Когда-то (может быть, теперь)
Перо со Автором быть стало не согласно,
Сказало так ему: «Мой друг, себе не верь
И не хвали свое сложение прекрасно.
Напрасно
Ты стал бы без меня головушку ломать;
Тебе бы никогда стихов не написать.
Когда бы за меня не думал ты приняться,
Не стал бы ты со мной за рифмою гоняться.
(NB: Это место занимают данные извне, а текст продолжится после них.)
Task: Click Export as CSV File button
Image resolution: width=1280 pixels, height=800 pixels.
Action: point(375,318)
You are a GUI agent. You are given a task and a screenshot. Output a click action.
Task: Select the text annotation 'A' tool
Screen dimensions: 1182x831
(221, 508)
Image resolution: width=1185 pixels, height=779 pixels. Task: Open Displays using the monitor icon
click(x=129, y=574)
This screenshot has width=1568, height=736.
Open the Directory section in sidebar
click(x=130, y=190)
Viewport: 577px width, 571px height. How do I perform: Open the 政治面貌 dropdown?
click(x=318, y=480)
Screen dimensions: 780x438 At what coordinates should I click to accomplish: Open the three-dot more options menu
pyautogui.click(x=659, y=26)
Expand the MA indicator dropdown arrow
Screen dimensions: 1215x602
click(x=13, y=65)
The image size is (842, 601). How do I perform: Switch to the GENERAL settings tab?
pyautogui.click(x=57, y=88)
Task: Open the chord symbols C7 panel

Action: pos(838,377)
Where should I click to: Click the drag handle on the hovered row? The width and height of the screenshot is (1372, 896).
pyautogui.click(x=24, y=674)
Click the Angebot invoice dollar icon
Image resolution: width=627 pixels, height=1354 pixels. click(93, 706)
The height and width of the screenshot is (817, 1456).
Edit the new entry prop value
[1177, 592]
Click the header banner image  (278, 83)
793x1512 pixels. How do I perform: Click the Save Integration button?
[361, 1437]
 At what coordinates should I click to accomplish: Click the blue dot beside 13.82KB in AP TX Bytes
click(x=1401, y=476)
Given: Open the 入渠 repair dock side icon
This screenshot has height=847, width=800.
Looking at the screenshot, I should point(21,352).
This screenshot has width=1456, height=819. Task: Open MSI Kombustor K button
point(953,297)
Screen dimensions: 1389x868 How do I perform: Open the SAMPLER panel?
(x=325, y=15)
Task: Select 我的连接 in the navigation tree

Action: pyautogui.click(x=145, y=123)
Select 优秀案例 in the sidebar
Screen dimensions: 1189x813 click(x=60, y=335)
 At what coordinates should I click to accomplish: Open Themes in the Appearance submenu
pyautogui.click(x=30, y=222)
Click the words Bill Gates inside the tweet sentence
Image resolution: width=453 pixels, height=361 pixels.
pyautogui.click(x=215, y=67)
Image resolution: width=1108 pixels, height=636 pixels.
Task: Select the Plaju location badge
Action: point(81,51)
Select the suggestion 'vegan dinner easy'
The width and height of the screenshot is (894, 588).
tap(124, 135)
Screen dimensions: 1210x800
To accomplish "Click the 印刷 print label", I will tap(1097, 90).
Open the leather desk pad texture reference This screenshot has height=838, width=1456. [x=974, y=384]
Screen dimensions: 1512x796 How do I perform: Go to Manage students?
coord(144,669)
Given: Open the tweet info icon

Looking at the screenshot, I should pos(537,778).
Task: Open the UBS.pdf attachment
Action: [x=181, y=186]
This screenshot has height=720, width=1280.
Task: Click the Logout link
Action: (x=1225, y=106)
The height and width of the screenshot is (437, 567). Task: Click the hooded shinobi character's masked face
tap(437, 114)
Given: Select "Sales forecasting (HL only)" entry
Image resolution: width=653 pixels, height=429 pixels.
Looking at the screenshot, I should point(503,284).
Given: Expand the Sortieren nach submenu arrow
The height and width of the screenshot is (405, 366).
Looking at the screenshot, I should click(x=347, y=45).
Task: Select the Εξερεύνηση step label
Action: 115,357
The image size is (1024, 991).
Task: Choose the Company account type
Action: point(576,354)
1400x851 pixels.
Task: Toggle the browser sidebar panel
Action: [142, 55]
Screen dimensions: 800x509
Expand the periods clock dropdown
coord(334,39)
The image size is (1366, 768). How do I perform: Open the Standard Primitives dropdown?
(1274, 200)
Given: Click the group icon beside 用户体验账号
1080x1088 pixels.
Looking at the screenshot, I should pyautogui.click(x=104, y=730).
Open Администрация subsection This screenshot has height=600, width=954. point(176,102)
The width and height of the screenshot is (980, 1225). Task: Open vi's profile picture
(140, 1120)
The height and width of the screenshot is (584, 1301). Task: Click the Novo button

А ты меня отнюдь не бережешь,
Раз со сто всякий час в чернила обмакнешь,—
Чей тут
Поболе труд?
Спокойно ты сидишь, я только что черкаю —
И после то ж мараю.
Так потому стихи сии,
Без прекословия, мои».
Писатель, тронутый, сказал во оправданье:
«Неправедно сие, мой свет, твое желанье:
Орудьем было ты стихи сии писать,
Но я их сочинитель».
Сильнее можно бы сказать:
Невидимый в нас ум — деяньям повелитель;
Льзя быть деятельным, хотя не хлопотать;
Победой славится не воин — предводитель.